▶ **Pixel coordinate grounding data**

++++++++++

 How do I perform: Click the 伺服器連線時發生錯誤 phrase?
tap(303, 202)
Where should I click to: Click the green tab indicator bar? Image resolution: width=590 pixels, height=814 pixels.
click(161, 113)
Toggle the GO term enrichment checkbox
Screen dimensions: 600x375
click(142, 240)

++++++++++

▶ **The problem**
Write out exactly the lines of the entries above that run from the line containing "Where should I" through the last line, including both.

▶ **Your solution**
Where should I click to: Click the green tab indicator bar? Image resolution: width=590 pixels, height=814 pixels.
click(161, 113)
Toggle the GO term enrichment checkbox
Screen dimensions: 600x375
click(142, 240)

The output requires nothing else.